Inspired by a writing prompt.

By andy liliesPublished about a month ago 18 min read

A bell charmed when He Xin entered.

Low-hanging lights cast a warm amber around the restaurant. He Xin walked over to the menu propped up on a stand while she scanned the bar situated at the back. Besides a lone customer sitting at her own table, the restaurant and even the bar were empty, which was just what He Xin needed. She looked down to flip through the menu.

“Fuck me, are they trying to rob their customers?” He Xin muttered as she scanned, her gut twisting at the thought of spending even more money on food she desperately needed. She’d just lost her job, ran out of government funds for the month, and her car broke down during a long trip back to her family. She weighed her options, cursing silently.

After uselessly looking through several more options, He Xin turned to leave.

“May I help you?” a deep voice behind her asked.

She whirled around, taking in the man who had seemingly materialised at the front of the menu stand. “Oh!
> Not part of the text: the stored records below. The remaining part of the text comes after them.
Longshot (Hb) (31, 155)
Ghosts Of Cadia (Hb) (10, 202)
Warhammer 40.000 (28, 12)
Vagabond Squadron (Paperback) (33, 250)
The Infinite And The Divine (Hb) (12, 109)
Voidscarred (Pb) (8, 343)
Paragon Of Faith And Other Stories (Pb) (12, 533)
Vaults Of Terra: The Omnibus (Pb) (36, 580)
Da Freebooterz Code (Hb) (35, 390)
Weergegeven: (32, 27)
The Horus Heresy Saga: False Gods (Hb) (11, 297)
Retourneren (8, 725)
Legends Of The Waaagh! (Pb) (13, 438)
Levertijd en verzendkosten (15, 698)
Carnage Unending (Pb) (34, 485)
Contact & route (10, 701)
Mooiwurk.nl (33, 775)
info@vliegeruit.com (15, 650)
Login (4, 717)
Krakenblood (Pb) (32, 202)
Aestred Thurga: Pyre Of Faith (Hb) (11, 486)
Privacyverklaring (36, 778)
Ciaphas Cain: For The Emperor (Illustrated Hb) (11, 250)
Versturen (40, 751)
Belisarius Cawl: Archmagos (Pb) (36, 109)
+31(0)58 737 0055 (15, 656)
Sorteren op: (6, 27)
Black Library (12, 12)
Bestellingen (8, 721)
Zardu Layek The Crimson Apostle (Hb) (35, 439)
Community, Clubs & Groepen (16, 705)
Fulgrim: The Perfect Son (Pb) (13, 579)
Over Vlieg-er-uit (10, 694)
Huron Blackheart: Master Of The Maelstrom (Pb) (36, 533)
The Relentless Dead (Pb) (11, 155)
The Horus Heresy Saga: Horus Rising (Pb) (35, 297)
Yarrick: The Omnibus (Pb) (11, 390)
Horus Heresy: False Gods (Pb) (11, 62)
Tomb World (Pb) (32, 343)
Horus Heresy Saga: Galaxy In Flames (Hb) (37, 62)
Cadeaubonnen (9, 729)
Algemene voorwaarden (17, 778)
Nah,” He Xin huffed an awkward laugh. “No thanks; I was just about to leave.”

The man—an attractive one at that—took in her dishevelled appearance with a concerned gaze and, in a warm voice, asked, “Are you alright?”

“I’m fine, thanks,” He Xin forced out, wondering why this random dude was still talking to her. “I was just thinking of grabbing a bite and then leaving,” she said, stepping back. The man gave her a questioning look.
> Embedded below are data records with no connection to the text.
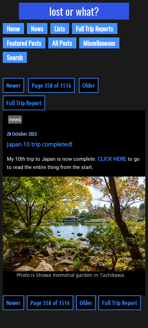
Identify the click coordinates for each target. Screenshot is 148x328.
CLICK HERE (112, 159)
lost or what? (74, 11)
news (15, 119)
“You are allowed to sit here for a while. This restaurant allows stragglers and the homeless to stay for the night,” the man mentioned while tilting his head to the wooden wall beside her. He Xin took in the sign above her head that said exactly that.

“A-ah! No worries, dude, I’m just passing by here,” He Xin said while taking another step back. Her stomach growled. Reminded of her hunger, she turned to open the door and step into the freezing night when the man then slowly asked, “... Would you like something to eat?”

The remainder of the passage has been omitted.